2) On any trip the right attitude goes a long way, don't sweat the small stuff.

3) If there are any toiletries you feel you must have, bring it with you. You only get a small bar of soap on the train.

Hope that helps.

Femi Nov 24th, 2009 06:46 PM

Day 4 (Part II)
It was fascinating to see that wherever we went along the tour, the black guides were able to communicate with the locals with little difficulty. Apparently most black people in South-East Africa are able to communicate in some form of Shona. I loved hearing the locals in Maputo converse in sing-song Portuguese.

The stop at the natural history museum was worthwhile for the stuffed animals on display. The elephants, lions and zebras seemed far larger than anything I’ve seen in real life. Have animals become smaller in the last few generations. The guides swore that there were still animals that size roaming around (elephants in Addo for instance), but I am yet to see anything that even comes close. Also interesting was the display of an elephant embryo through the different phases of pregnancy. The development of the embryo seems to be complete relatively early in the process with an explosive increase in size in the latter months. Across from the museum is the newly remodeled Hotel Cardoso which looks very inviting, and is somewhere I wouldn’t mind staying during a return visit.

I had some fabulous grilled shrimp for lunch at a restaurant called Waterfront. The French fries were also very good. A ½ kilo shrimp platter and a soda cost $20, and I was able to pay with a credit card. Service was fast and efficient, even though the restaurant was quite busy. The manager was Swiss.

Our final stop was at the central market, which I did not find very interesting. The produce was very attractive, but the setting really wasn’t geared toward tourists. The merchants were annoyed that we were in the way and obstructing the flow of traffic around their goods. We had done a couple loops around the city and I could see that we weren’t that far from the train station. So rather than continue to annoy the merchants while waiting for the vans to come and pick us up, a few of us decided to walk back to the train. We had told the guide ahead of time that we were considering this option, and he was ok with it. It took probably 20 minutes to get back to the station, but only because this was our first time (crossing the busy street, looking around, etc), it could easily be done in 10. I tried to buy some yummy looking roasted cashews along the way, but the lady selling them would only accept Metical and I had none.

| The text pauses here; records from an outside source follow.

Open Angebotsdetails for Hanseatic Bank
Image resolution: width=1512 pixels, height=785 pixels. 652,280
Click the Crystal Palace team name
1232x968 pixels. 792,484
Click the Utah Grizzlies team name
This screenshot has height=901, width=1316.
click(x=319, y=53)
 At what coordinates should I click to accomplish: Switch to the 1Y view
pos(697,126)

One couple had started the walk back with us, but then decided to go a different route. When they got back to the train they were unnerved but ok. Apparently they had wandered into the wrong neighborhood (they received strange looks and were uncomfortable) and eventually they were stopped by the police who demanded to see their passports. The couple carried photocopies of their passports with them for this reason, but the police refused to accept this. As the police became more insistent and it looked like things were beginning to escalate, the couple produced their real passports which luckily they had on their persons but had hidden them for fear of theft. The police were satisfied and sent them on their way. This definitely drove home what the guides had been telling us; it was essential to carry our passports on us. More so in some locations than others, but it was just easier to take it all the time. Less chance of forgetting then.

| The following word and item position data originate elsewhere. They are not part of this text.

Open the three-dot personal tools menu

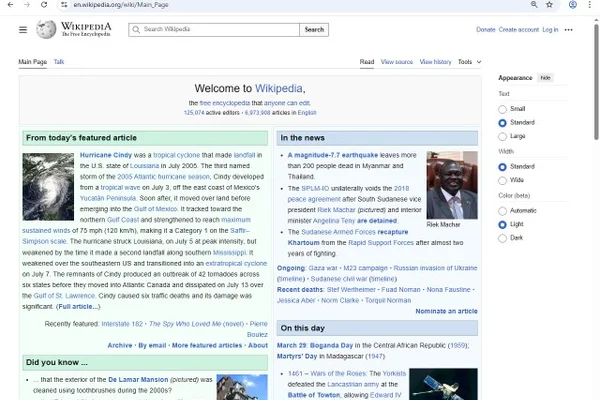click(569, 30)
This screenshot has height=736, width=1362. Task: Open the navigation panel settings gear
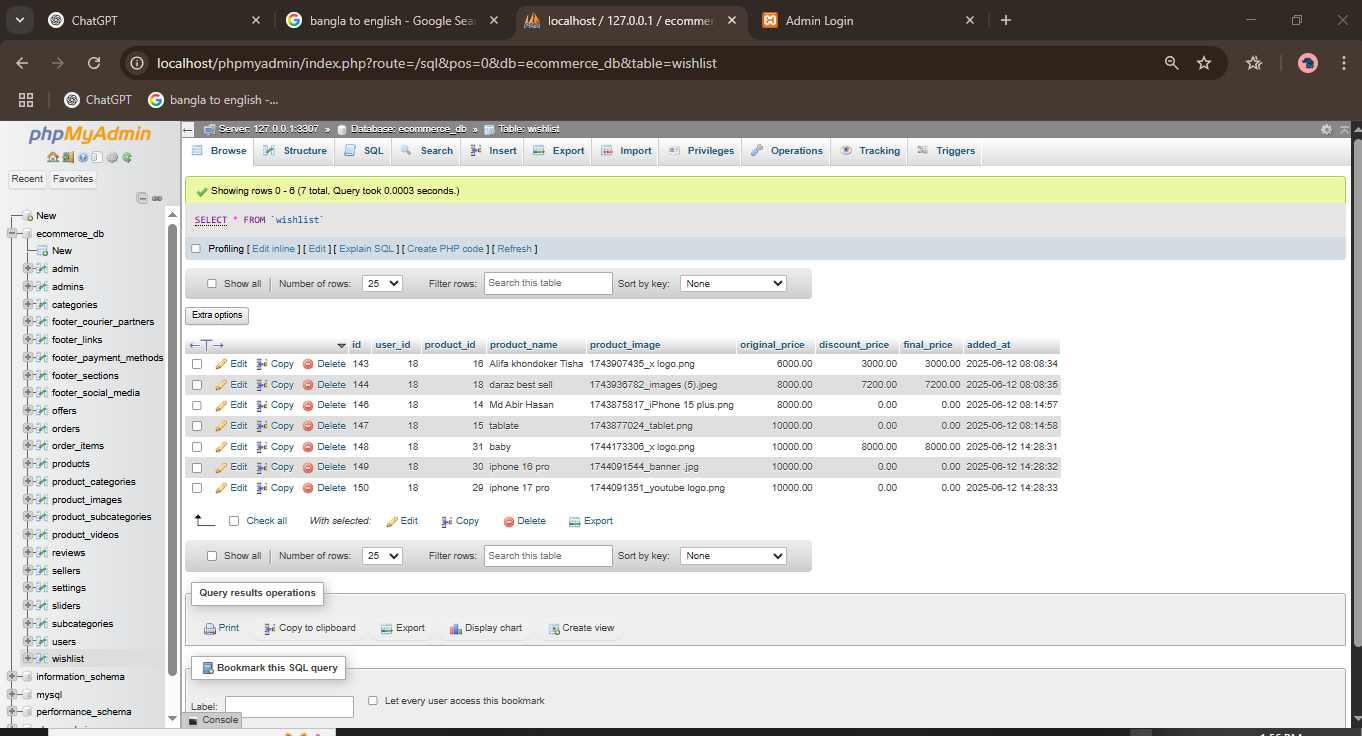[x=112, y=157]
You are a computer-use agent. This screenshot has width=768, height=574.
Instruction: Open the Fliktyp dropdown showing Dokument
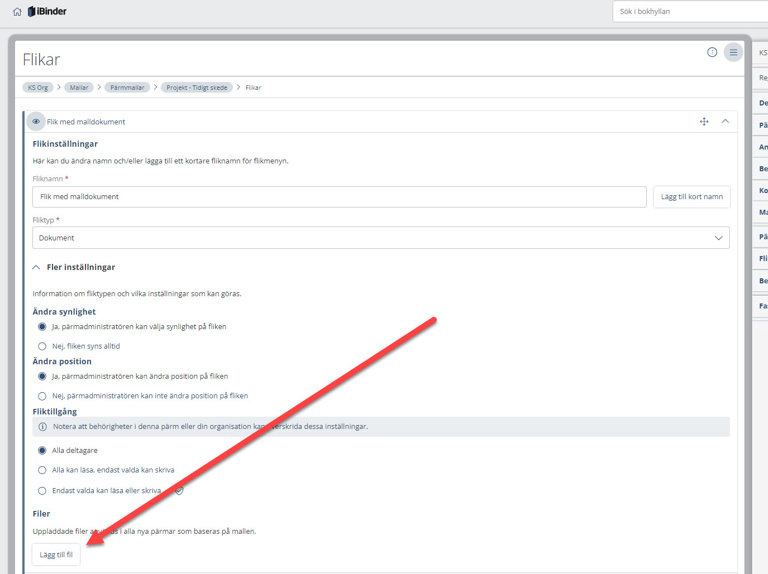point(380,238)
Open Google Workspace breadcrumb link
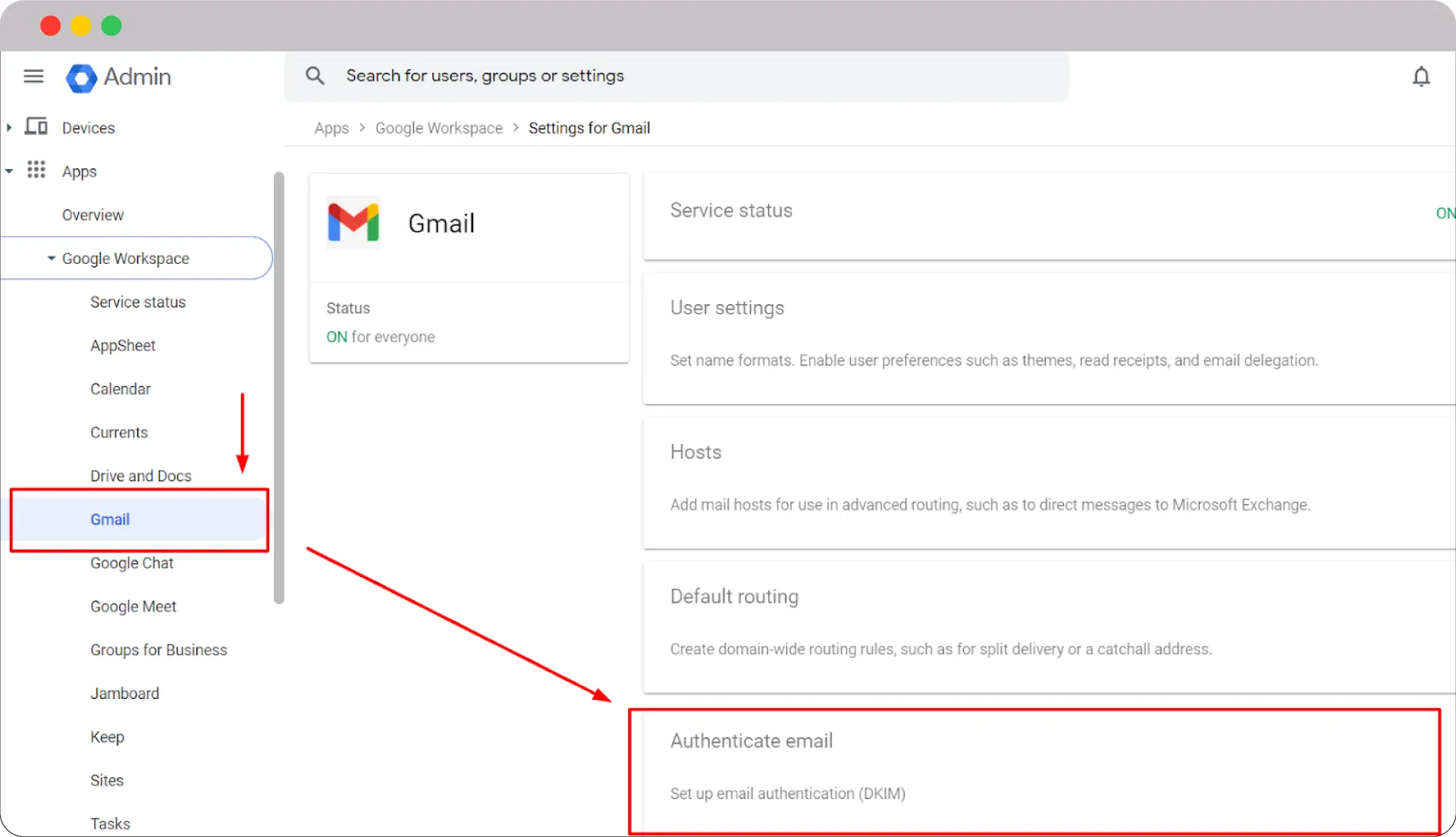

There were police officers on patrol riding with rifles on the back of trucks. They did stop and give a ticket to one of the guides who performed a minor traffic violation. As we departed Maputo on the train I could almost hear the guides let out a collective sigh of relief.

Femi Nov 24th, 2009 07:29 PM


Femi Nov 24th, 2009 07:35 PM

I did a search and found lots more pictures. Wish I'd done this before I left!